Marco Catania Published on 6/5/2017

A small robot, made of little more than two wheels and four cables, moves across a table. As it passes the people sitting at the table, the robot stops in front of someone who is smiling and says, in a metallic voice, “You seem happy: tell me why you’re so happy!” If, however, a person is down in the dumps, it asks “You seem sad: would you like a hug?”
How can such a basic gadget recognise human emotion? Where is it hiding the powerful processors and enormous databases required to do this?


In actual fact, this enormous computing power is not found inside the machine; it is stored in Google’s cloud, the collection of remote computers that the company provides for its users and developers.

The empathetic robot uses the power of the cloud to recognise facial expressions, thanks to one of the tech giant’s most innovative applications: Google Cloud Vision.

Google Cloud Vision

This product allows developers and hackers to harness the power of the algorithms that underpin Google Images.
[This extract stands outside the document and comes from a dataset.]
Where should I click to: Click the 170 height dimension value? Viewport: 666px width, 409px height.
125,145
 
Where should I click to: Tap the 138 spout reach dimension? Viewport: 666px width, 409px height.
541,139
The abilities of Google’s eye are endless: from guessing the correct breed of dog to counting how many people there are in a class photo; from telling a pumpkin and a football apart to pinpointing the location of a lake in an old photo.

Moving images

Although Google Cloud Vision is only one year old, on 9th March Google unveiled a new development: Google Cloud Video Intelligence. This system applies some of the functions of Vision to videos, greatly expanding your options when searching audiovisual content as a result.

Google Cloud Vision

It is no coincidence that one of the first companies interested in Google Cloud Vision was AeroSense. This drone company records thousands of images every flight, and watching them all back to identify the objects photographed would be impossible. It is in situations like these that Google’s automated vision can prove indispensable.

Algorithms that learn from data

Google Cloud Vision’s secret lies in the machine learning algorithms that made the search engine’s name. Google uses the enormous quantity of data at its disposal to train its algorithms.

When we search for the word ‘dog’, Google Images brings up millions of images of dogs. Not because the algorithm understands the concept of a dog per se, but because it has learnt to recognise the animal by comparing an enormous number of images.

The company has provided users with a simulator which allows people to explore its galaxy of images and get to grips with how Google Cloud Vision works. And the Mountain View company is not the only firm to jump on this bandwagon. Amazon, for example, has launched a rival product: Amazon Rekognition.

Text and images

Computerised vision has some genuinely surprising applications. In the following video, a robot built around Raspberry Pi uses Google Cloud Vision to classify Halloween treats as delicious or horrible. The software can recognise the brand of snack thanks to an algorithm that extracts text from images.

Google Cloud Vision

Google Cloud Vision can interpret images in many different ways:

  • Object identification: the software recognises flowers, animals, vehicles and thousands of other categories that occur frequently in images.
  • Location, person and brand identification: the program taps into its database to identify famous places, both natural and man-made, such as mountains or buildings. The same mechanism can also be used to identify celebrities or brands.
  • Inappropriate content: adult or violent content can be detected by Google Cloud Vision, helping to moderate visual content on a large scale.
  • Face identification: this is the most spectacular application of the technology. Google Cloud Vision can identify the presence of one or more human faces within a photo, as well as deducing eight different expressions (happy, sad, angry, etc). The system knows if the photo contains a face, but it is not programmed to recognise systematically whose face it is.

For hackers and researchers

Google Cloud Vision opens up surprising possibilities for hackers. For example, you can pair it with Google Translate to learn how to say ‘glass’ in Chinese just by taking a photo of the object with your mobile.
Using the software in collaboration with various fashion experts led to the creation of a system that automatically detects the subculture of a passer-by with an eccentric appearance.
Disney used the program in an augmented reality app that makes the dragon from its latest film appear on your sofa. The researcher Kalev Leetaru, meanwhile, used it to analyse the most common situations in dozens of election campaign videos and the locations photographed most frequently by the international press.

Google’s eye promises to change the way that everyone sees the world. Will the next application be built by you?